Eating & Drinking in a Czech Bar-Restaurant

A wonderful example of Czenglish! © Sybille Yates
A wonderful example of 'Czenglish'! © Sybille Yates

One of the joys of living in Prague is being able to ‘eat out’ in one of the very many bar-restaurants that abound here. Provided you avoid the expensive ‘tourist traps’ in the centre of the city, prices are extremely reasonable, so much so, that some single people have told me that it is often cheaper for them to ‘eat out’ rather than try & cook for themselves at home. However, there are noticeable cultural differences between Britain and the Czech Republic in the way that you order, are served and pay for your drinks &/or meal.

As in Britain, most bars also serve food. But even if you go to a bar-restaurant just for a drink, do NOT go to the bar itself and say “I’d like two beers please”. No – go in and sit down at one of the free tables and wait until the barman/lady comes to you. If you just want a beer, taking a beer mat from the container in the middle of the table and putting it down in front of you, will indicate fairly clearly what you want. And if you forget to do this before your beer arrives, then the barman/lady will do it for you, before placing your beer in front of you. In the Czech Republic, beer glasses have to be placed on beer mats!
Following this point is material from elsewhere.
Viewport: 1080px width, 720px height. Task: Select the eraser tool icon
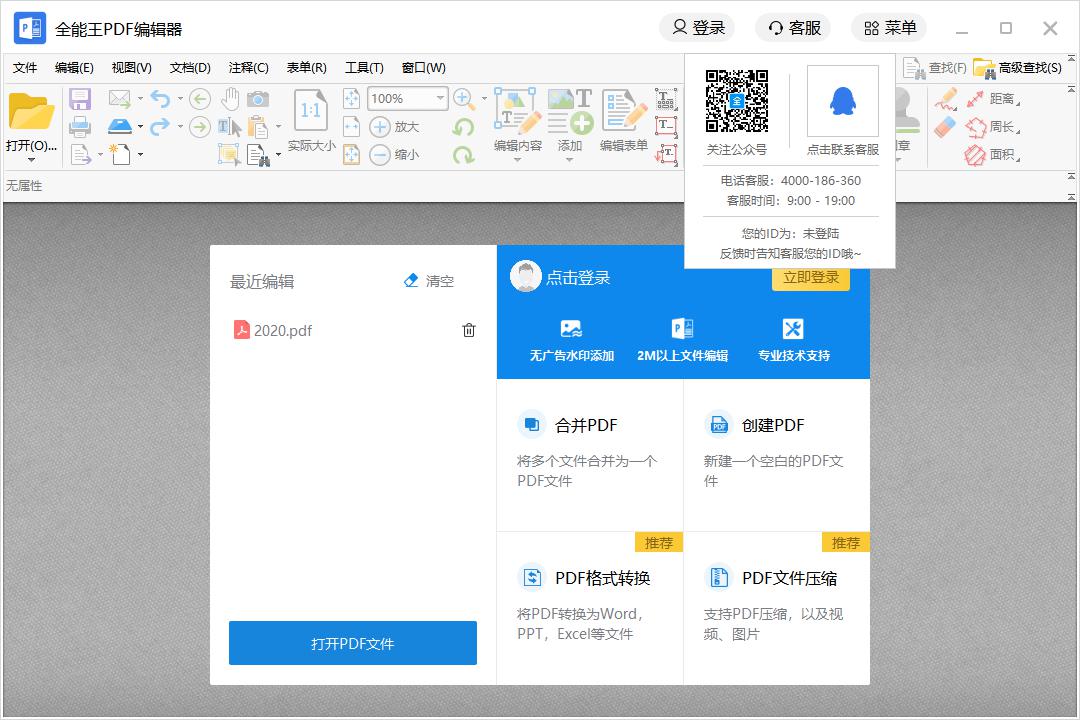coord(945,127)
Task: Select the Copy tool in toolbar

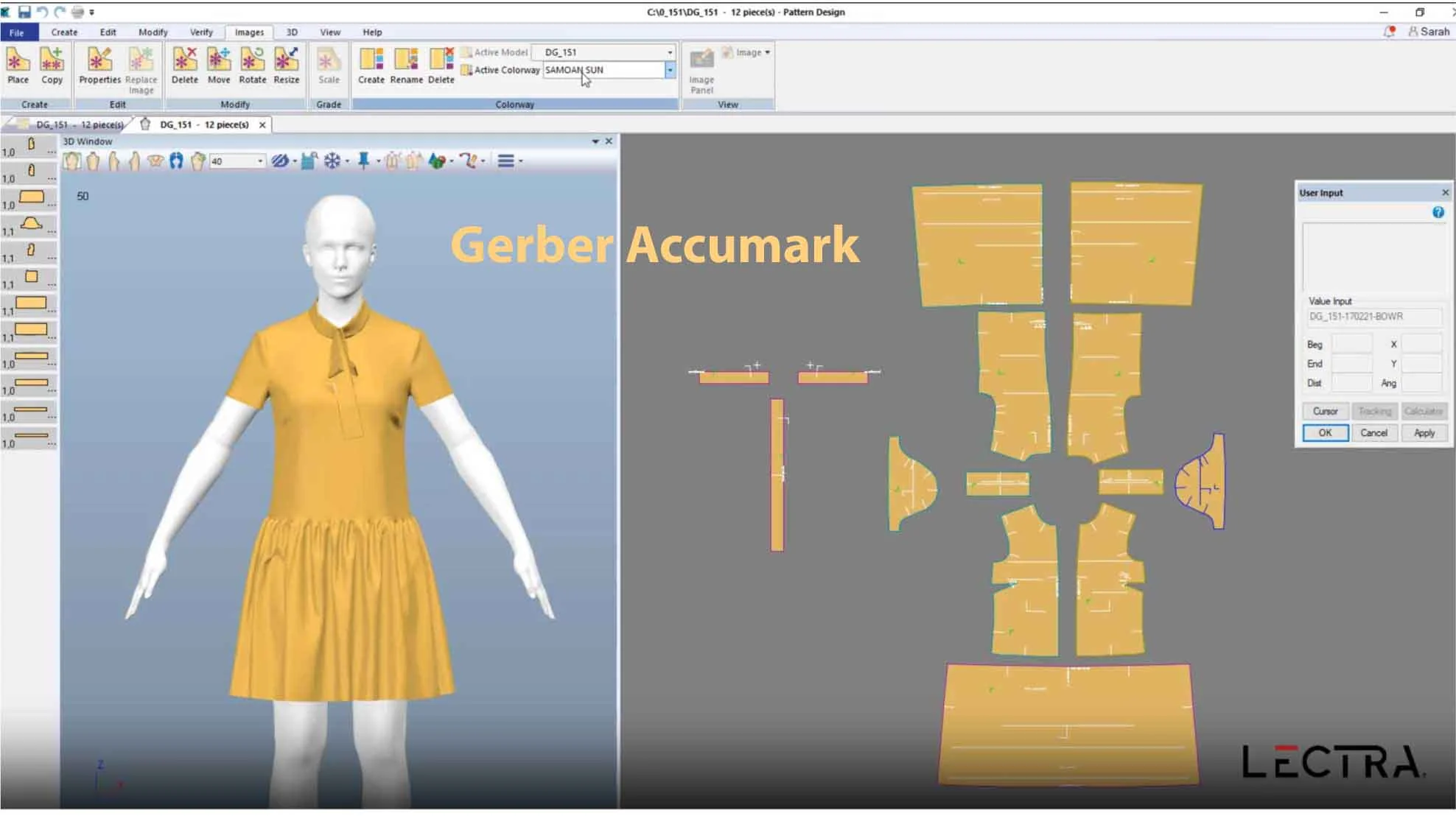Action: (51, 65)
Do not try to pay for your beer when it is served to you. No – wait until you have finished drinking and are ready to leave. This may of course, be several rounds of drinks later. However, the person who has served you will have kept track of what you have had, either behind the bar or on a strip of paper left on the table on which the number of beers served will be marked. Saying “Zaplatim prosim” (may I pay please), will produce a bill which you then settle.

If you want to eat, do exactly the same as you would if you just want to drink. Go in, choose a vacant table and sit down. Only in slightly more upmarket restaurants will you be met at the door, asked how many people there are, and then be directed to a suitable table.

Czech menus have a number of interesting characteristics. For any meat dish, the exact weight of the meat will be specified such as 200 grams of pork, or 150 grams of chicken. There is of course, no way to check whether you actually are served 200 grams of pork rather than 191 grams of pork as scales are not provided! Often a meat dish will be served with little else other than a small salad garnish. Therefore you need to go to the ‘side dishes’ section of the menu where various forms of potato, together with other vegetables, will be listed. The advantage of this system is that you can choose almost exactly what you want to eat.

Prague is a city that is geared to visiting tourists. Therefore nearly every bar-restaurant has their menu not only in Czech, but also in English, German & sometimes also in Russian. But this is where you encounter a wonderful language which I have christened ‘Czenglish’. Very rarely do Sybille & I visit a new restaurant without descending into fits of laughter at the interesting English used to describe certain dishes. The menu on a Prague restaurant window shown in the photo at the head of this post left us creased up with laughter when we saw it last Monday. Clearly the bread to accompany the potato soup had been taken to Church and blessed prior to being served!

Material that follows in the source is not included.